Acima de tudo, existem centenas de trabalhadores que ganham dinheiro com a mina – homens e mulheres que em Paracatu são representados pelo líder sindical José Osvaldo Rosa de Souza. ‘Já está claro para nós que a empresa trabalha com as táticas de apaziguamento’, diz ele . ‘Todos nós pagamos um preço por essa mina, mas não temos a menor idéia do quão alto esse preço realmente é.’

Souza acha que as coisas devem ser vistas pelo lado econômico. Aos custos indetermináveis opõe-se um benefício precisamente determinável. Segundo seus levantamentos, há 1.300 empregados diretos na mina, dos quais 60 por cento são de Paracatu.

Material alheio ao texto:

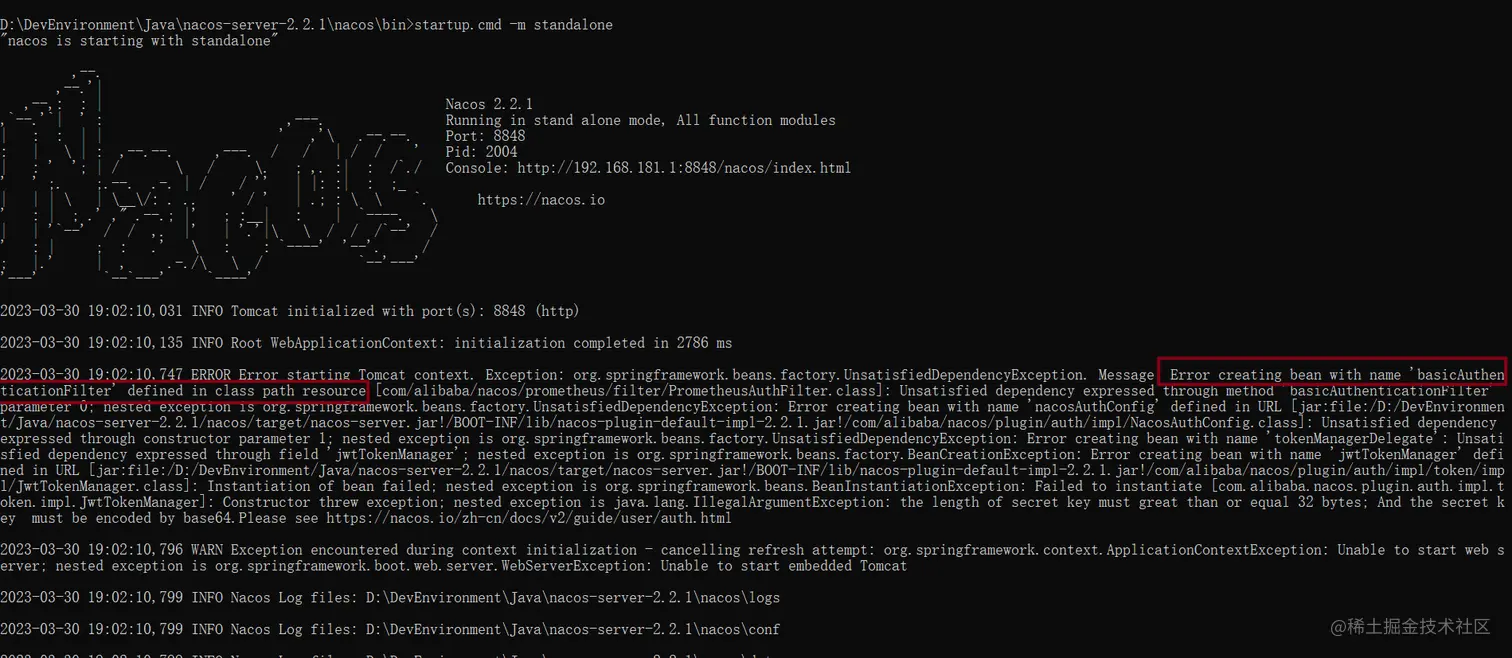Screen dimensions: 1512x658
Task: Click the Nacos Log files conf path line
Action: pyautogui.click(x=390, y=630)
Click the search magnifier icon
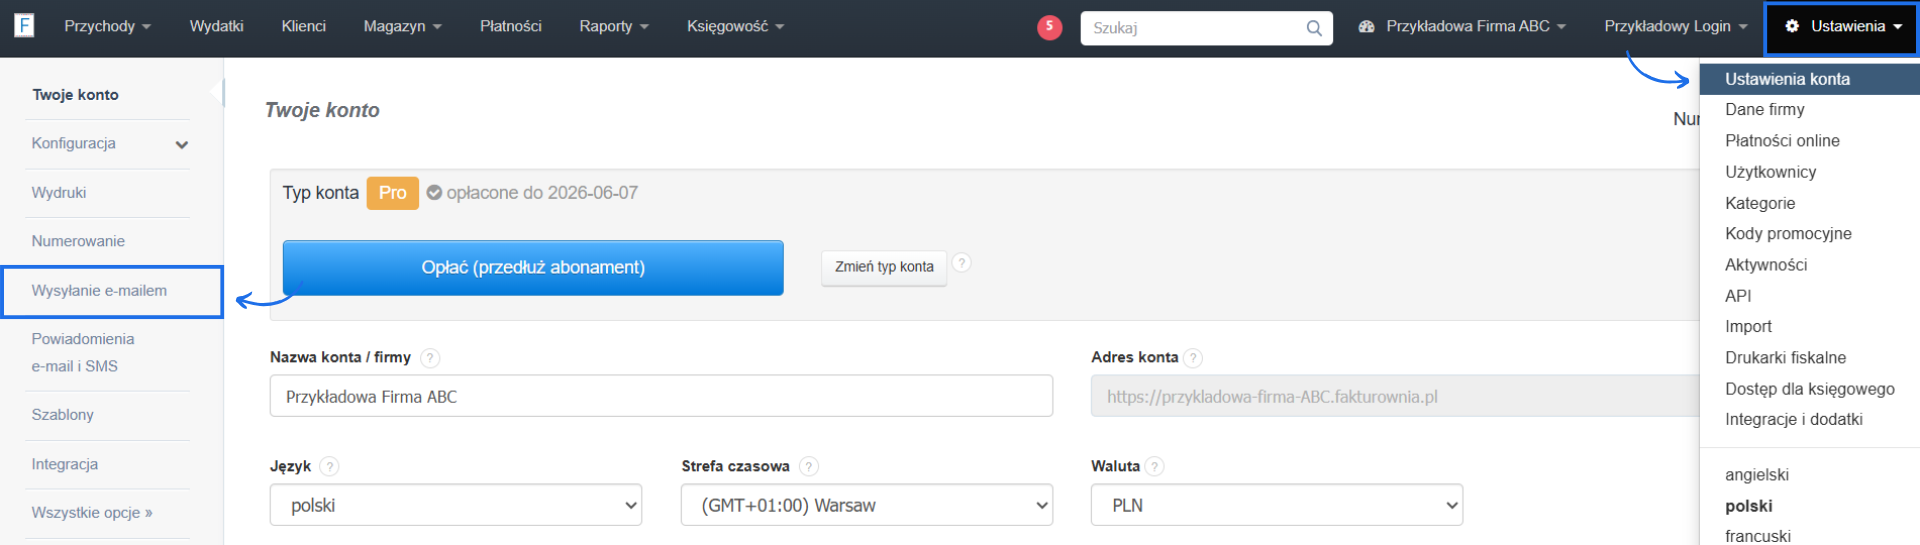This screenshot has width=1920, height=545. point(1314,28)
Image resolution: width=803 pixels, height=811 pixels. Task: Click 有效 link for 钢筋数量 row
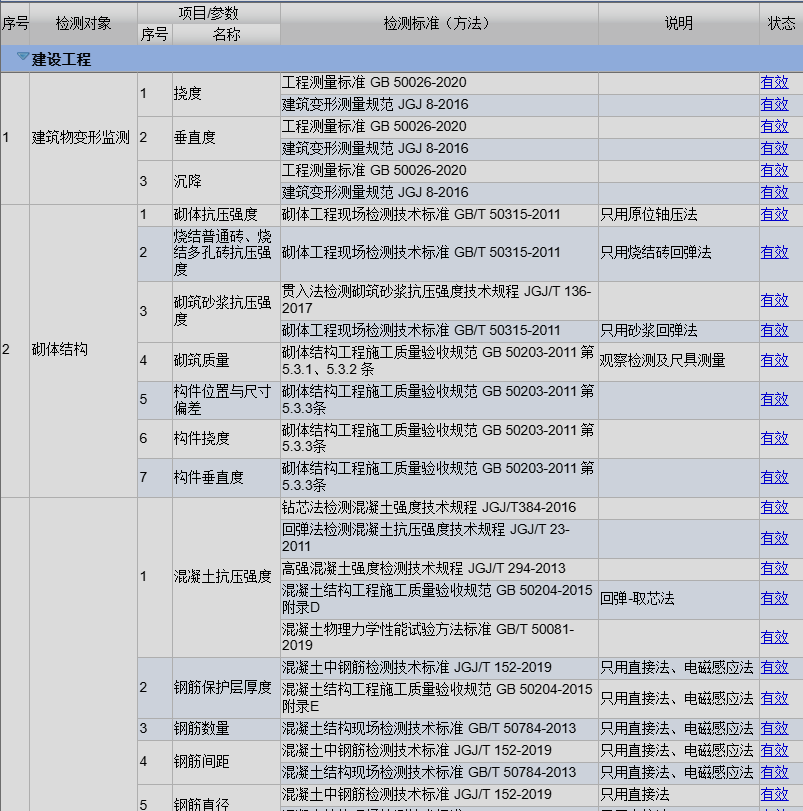tap(774, 728)
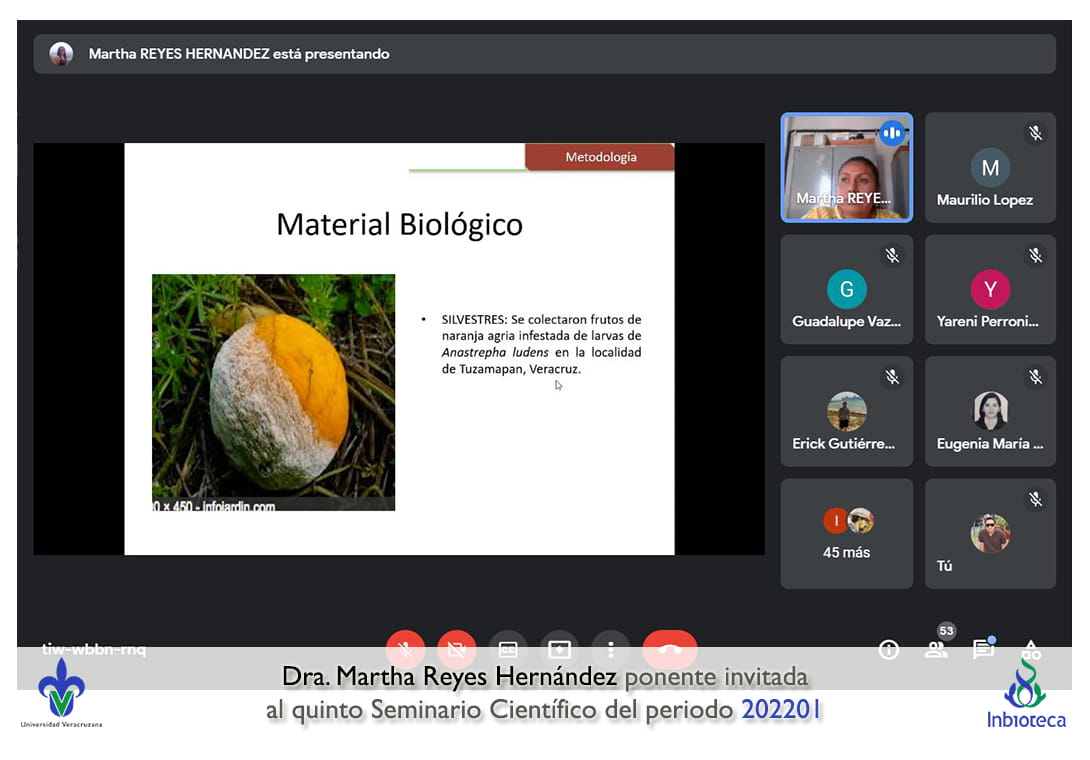
Task: Toggle closed captions
Action: (x=508, y=649)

Mesmo simples operários ou seguranças ganham o equivalente a 660 euros por mês, portanto mais do que recebem os diaristas com seus dez euros por dia de trabalho, ou a renda ainda mais baixa na agricultura. ‘É por isso que todo mundo quer trabalhar na empresa’, diz o sindicalista. E alguns deles criticam que logo os mais bem situados instiguem os protestos contra a mina.

Mas, e as conseqüências para a saúde? O que adianta o dinheiro, se você pode morrer cedo? Rosa de Souza disse que o sindicato tentou obter estudos sobre as consequências para a saúde.

No entanto, quando se trata de estudos e fatos e provas, tudo é muito estranho nesta cidade. Mesmo pesquisas tão simples como a carga de poeira no ar ou certos exames de sangue freqüentemente se arrastam por anos; alguns resultados são publicados e outros não. E se há um resultado desfavorável para a mina – por exemplo, quando o sindicato identificou quatro funcionários da empresa com níveis extremamente elevados de arsênio no sangue –, logo em seguida aparecem novos relatórios que afirmam o contrário.

Sobre a incidência de câncer no local ninguém tem uma visão geral. Em Paracatu mesmo, o câncer não é diagnosticado, os pacientes são distribuídos para os especialistas em várias cidades vizinhas, e assim eles não aparecem nas estatísticas de saúde como ‘casos de Paracatu’. Em um estudo recente, 19 por cento das mortes em Paracatu foram catalogadas como ‘não esclarecidas‘.

Em todas as questões de saúde, contaminação, ruído e outras questões ambientais os oponentes e os gestores da mina travam uma guerra de papéis em ritmo de lesma. Estudos contra estudos, ‘é venenoso’ contra ‘não é venenoso’. Os oponentes dizem que a mineradora usa essa tática para esconder os perigos da mina. A Kinross assinala que obviamente respeita a lei. Que nas medições que ela própria executa na poeira e na água, nenhuma concentração problemática de venenos foi detectada. Que até mesmo as estradas e os caminhões são aspergidos com água, de acordo com os padrões internacionais, para que menos poeira se espalhe em redor. Que ela emprega técnica moderna para manter os impactos da mineração nos níveis baixos.